This year, I decided to give my students the full Thanksgiving vacation to finish up their research essays, which gives me the long weekend without “the stack.” I’ve made a number of changes to this assignment this semester, and I checked over all the resulting drafts yesterday. I’m proud to say—drum roll, please—the drafts did not leave me nauseous and depressed! Most significantly, I changed the topic of the assignment this semester. In the past, I’ve asked students to pick an ethical dilemma related to a field they might want to pursue. Generally, students wrote about medical and media issues. After some summer rumination, I made the topic “a problem facing public education today.” Students have chosen to write on a wide range of education issues, and it looks like they just have more of their own ideas on these topics. The drafts appeared to be less packed with block quotations to meet the page minimum. Okay, okay, so I haven’t actually read through their arguments carefully yet. Okay, okay, so no Turnitin.com reports yet reveal places where they lifted liberally from their sources. This holiday weekend, I’m emotionally banking some optimism before collecting the pile. Reality will arrive soon enough, right?

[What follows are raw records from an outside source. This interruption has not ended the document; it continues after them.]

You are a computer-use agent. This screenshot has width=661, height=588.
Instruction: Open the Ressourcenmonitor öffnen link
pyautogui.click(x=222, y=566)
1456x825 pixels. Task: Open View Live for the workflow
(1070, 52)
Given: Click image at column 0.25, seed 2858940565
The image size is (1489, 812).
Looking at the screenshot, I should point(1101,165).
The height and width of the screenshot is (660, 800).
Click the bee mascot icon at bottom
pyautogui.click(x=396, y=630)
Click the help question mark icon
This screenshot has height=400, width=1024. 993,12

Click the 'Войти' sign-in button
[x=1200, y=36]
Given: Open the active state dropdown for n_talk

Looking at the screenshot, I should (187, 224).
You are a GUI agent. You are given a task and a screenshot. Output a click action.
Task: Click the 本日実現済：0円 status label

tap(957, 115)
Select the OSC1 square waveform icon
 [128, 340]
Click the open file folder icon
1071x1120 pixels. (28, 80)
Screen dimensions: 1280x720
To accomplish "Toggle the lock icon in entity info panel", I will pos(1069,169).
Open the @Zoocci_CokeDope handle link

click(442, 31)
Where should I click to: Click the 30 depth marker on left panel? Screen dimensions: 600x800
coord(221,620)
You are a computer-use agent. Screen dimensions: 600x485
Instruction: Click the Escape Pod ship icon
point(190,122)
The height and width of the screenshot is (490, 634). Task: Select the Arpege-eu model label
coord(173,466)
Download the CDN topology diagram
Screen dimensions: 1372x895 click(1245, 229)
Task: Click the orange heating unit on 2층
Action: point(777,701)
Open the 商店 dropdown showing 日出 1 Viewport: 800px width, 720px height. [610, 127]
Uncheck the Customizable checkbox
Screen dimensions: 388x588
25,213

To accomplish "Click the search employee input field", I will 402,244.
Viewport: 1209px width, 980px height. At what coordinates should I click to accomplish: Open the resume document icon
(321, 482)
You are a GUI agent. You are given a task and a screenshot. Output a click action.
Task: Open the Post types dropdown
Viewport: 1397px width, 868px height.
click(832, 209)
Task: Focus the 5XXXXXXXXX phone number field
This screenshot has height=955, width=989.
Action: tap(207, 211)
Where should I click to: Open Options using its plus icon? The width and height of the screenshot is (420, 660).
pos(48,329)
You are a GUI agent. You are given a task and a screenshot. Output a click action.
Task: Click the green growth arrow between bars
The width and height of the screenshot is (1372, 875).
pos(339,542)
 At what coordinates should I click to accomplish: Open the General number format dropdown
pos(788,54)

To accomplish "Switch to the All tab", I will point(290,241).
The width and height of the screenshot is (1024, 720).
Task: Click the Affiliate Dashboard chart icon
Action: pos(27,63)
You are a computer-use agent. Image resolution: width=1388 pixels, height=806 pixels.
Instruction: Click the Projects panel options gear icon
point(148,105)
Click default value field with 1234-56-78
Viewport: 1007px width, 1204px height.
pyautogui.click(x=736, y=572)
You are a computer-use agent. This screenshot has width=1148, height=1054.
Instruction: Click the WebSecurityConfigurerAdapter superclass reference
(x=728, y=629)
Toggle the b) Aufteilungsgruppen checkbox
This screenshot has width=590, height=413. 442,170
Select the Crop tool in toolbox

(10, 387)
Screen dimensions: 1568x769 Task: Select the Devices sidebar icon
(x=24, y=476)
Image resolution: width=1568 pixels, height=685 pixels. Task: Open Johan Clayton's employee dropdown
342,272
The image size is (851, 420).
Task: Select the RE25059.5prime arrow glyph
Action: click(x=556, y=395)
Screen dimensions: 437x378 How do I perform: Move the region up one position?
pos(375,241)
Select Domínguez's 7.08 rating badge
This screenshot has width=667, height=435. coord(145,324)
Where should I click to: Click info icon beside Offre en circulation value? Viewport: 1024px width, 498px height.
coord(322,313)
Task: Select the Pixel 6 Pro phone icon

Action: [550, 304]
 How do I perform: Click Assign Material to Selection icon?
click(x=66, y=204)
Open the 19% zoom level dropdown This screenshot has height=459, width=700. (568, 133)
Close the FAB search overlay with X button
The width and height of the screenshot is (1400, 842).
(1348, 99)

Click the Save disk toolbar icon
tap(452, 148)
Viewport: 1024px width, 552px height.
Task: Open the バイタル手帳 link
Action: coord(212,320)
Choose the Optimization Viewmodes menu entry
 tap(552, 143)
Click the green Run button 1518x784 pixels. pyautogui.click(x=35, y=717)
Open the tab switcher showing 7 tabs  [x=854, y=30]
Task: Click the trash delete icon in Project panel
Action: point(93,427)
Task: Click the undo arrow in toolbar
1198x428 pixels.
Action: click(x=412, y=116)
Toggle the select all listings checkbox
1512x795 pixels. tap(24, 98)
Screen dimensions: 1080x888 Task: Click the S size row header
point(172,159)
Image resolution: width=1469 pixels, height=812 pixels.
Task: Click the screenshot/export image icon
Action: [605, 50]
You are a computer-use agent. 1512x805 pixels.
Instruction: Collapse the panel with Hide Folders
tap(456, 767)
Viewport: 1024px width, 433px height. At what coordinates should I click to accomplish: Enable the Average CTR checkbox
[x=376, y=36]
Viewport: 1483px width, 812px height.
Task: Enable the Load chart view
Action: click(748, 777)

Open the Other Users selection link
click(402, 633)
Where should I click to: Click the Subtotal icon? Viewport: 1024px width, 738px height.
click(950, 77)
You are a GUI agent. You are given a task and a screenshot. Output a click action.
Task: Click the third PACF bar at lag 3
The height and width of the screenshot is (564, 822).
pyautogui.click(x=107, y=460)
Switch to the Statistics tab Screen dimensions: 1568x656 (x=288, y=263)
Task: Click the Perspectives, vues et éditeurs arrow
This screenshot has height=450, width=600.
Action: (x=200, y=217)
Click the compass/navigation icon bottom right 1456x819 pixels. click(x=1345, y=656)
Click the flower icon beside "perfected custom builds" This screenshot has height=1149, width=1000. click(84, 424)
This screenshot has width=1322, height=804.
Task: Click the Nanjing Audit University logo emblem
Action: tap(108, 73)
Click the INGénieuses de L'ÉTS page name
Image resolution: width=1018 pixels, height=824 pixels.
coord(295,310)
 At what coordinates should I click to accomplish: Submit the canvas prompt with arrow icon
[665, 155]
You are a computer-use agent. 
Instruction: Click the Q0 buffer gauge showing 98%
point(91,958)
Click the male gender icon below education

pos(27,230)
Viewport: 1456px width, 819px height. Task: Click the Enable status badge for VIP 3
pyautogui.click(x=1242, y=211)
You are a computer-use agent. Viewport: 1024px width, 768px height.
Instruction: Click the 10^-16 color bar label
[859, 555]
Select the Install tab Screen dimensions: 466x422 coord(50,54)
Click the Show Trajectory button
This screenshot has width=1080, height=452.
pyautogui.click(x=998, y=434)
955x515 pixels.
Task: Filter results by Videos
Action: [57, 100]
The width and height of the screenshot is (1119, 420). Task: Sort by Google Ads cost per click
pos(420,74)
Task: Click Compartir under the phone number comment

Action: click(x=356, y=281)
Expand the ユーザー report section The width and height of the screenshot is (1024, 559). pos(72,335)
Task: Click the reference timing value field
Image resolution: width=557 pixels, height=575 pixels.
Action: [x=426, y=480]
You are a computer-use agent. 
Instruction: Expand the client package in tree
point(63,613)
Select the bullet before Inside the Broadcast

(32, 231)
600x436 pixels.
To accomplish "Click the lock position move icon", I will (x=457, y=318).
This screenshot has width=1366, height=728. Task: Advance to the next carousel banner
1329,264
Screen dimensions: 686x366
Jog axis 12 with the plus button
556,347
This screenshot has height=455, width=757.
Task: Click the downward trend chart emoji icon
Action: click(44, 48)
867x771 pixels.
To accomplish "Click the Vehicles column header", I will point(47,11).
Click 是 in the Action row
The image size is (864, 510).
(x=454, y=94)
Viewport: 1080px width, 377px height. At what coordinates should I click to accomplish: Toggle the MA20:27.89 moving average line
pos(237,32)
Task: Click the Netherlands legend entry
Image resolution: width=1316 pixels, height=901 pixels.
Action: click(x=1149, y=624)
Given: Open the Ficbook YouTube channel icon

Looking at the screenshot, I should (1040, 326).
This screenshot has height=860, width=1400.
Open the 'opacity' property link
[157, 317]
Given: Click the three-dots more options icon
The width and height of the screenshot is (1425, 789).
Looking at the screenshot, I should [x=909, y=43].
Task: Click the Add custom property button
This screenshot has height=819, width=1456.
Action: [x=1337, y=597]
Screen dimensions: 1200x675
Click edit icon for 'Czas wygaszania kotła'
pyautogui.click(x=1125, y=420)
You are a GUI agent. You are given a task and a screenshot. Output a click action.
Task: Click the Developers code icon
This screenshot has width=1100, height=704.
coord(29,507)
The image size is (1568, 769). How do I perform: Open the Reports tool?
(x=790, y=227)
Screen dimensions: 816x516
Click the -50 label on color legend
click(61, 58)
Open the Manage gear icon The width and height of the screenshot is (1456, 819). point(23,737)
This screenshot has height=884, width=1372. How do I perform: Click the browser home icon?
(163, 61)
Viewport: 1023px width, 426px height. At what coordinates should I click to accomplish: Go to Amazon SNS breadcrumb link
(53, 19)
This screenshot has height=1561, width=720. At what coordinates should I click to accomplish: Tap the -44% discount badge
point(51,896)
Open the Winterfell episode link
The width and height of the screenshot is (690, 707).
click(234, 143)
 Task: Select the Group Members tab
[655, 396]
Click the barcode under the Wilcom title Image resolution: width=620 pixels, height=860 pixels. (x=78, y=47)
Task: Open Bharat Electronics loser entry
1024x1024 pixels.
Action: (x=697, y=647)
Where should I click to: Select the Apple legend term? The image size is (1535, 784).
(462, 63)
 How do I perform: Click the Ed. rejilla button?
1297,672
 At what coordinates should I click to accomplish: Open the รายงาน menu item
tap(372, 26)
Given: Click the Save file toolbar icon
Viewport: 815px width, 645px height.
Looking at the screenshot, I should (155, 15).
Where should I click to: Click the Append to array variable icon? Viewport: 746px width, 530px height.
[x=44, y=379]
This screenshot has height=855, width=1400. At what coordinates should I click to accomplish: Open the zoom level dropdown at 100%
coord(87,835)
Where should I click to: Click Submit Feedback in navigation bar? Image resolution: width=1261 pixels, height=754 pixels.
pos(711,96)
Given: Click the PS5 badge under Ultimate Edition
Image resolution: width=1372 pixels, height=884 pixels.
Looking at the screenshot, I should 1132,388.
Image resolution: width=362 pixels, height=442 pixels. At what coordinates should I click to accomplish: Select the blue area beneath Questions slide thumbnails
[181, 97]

I know that once I start grading the stack, my enthusiasm for creating big changes to the assignment will be snuffed out by exhaustion and perhaps a nagging melancholy that even a perfect assignment would not reach everybody. So! Before that begins, I’ve been catching up on some professional reading. I really enjoyed Lorna Collier’s “The ‘C’s of Change:’ Students—and Teachers—Learn 21st Century Skills” from NCTE’s November 2008 Council Chronicle. According to Collier, the “C’s of Change” “include creativity, critical thinking, collaboration, communication, self-control, and comprehension.” The article discusses different aspects of that list, but I found some commentary on social networking especially interesting: “Students still need teachers to show them how to navigate the digital age, how to mine the information overload for meaning, and how to make wise connections through social networks.”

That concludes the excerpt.